DATA TO EXAMINE: Begin

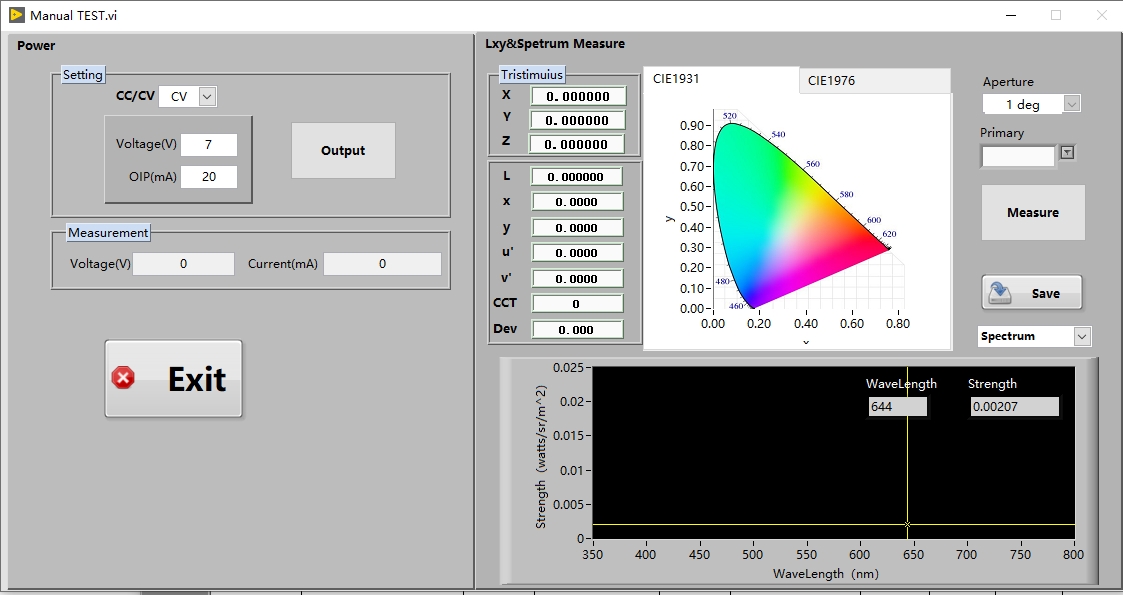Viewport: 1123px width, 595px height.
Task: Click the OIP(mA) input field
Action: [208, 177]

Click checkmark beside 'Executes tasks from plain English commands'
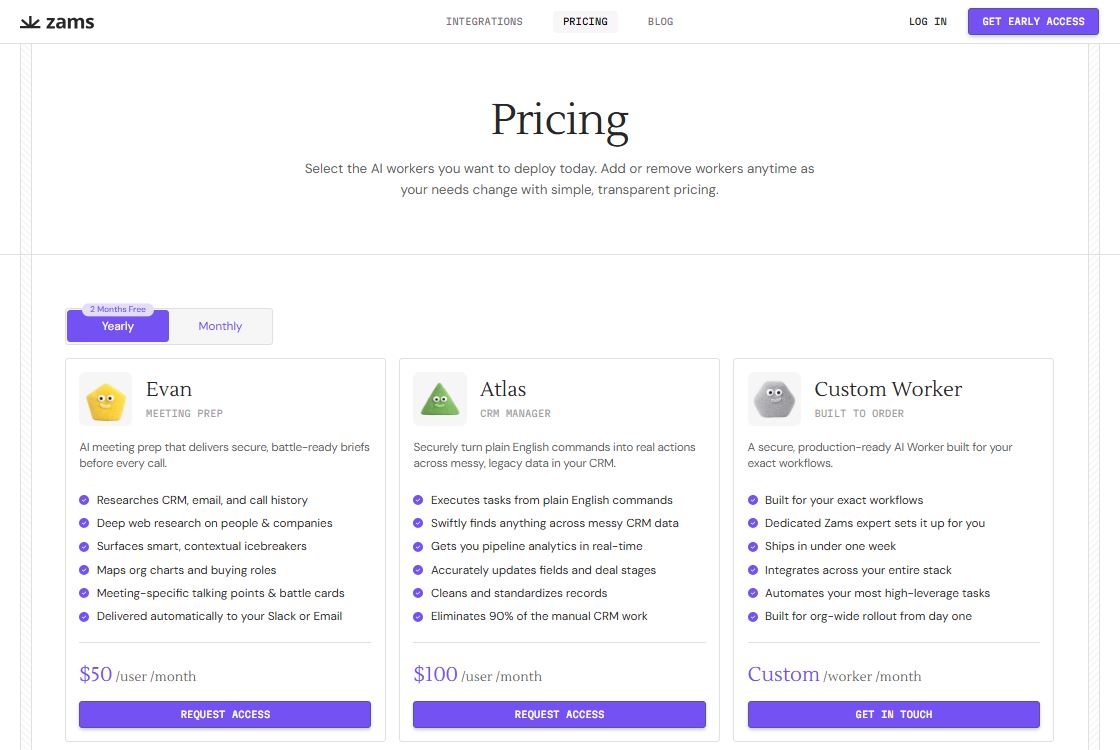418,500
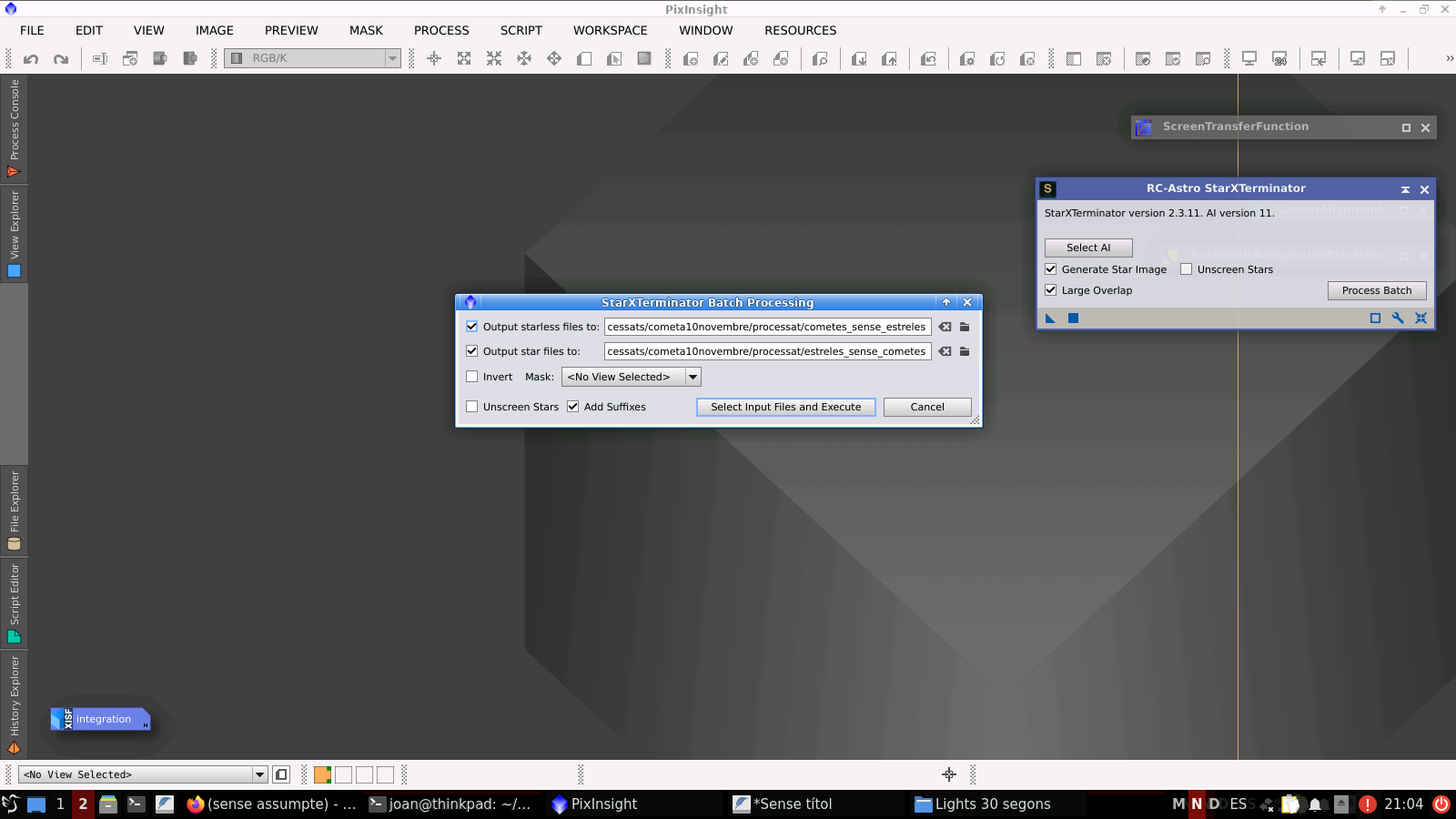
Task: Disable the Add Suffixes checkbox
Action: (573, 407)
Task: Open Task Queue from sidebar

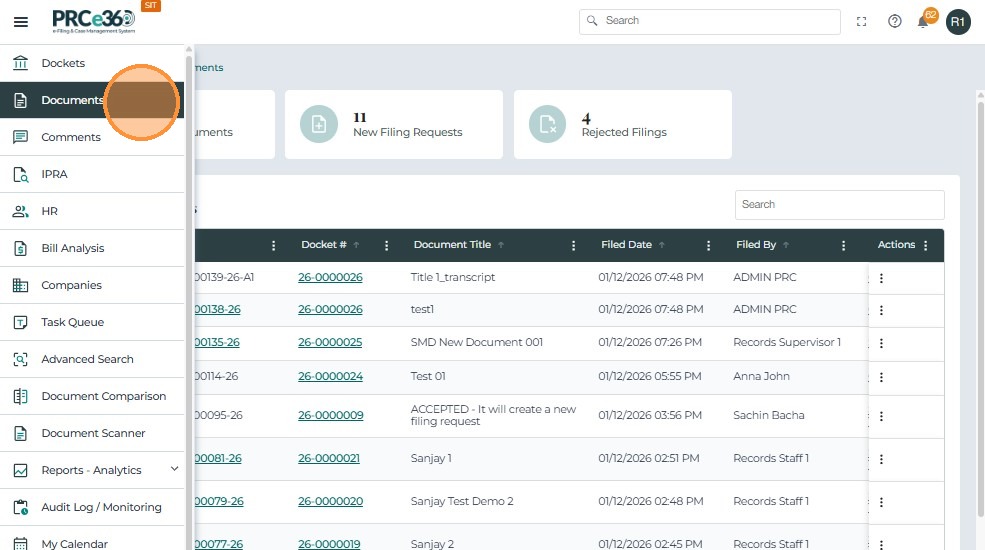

DATA TO EXAMINE: End

▶ [WHAT IS EXPECTED]
What is needed is a verbatim copy of the lines running from the one with "Click checkmark beside" through the last line of the listing above, excluding any pictures.

▶ [RESPONSE FOR THIS EXERCISE]
Click checkmark beside 'Executes tasks from plain English commands'
418,500
Task: Disable the Add Suffixes checkbox
Action: (573, 407)
Task: Open Task Queue from sidebar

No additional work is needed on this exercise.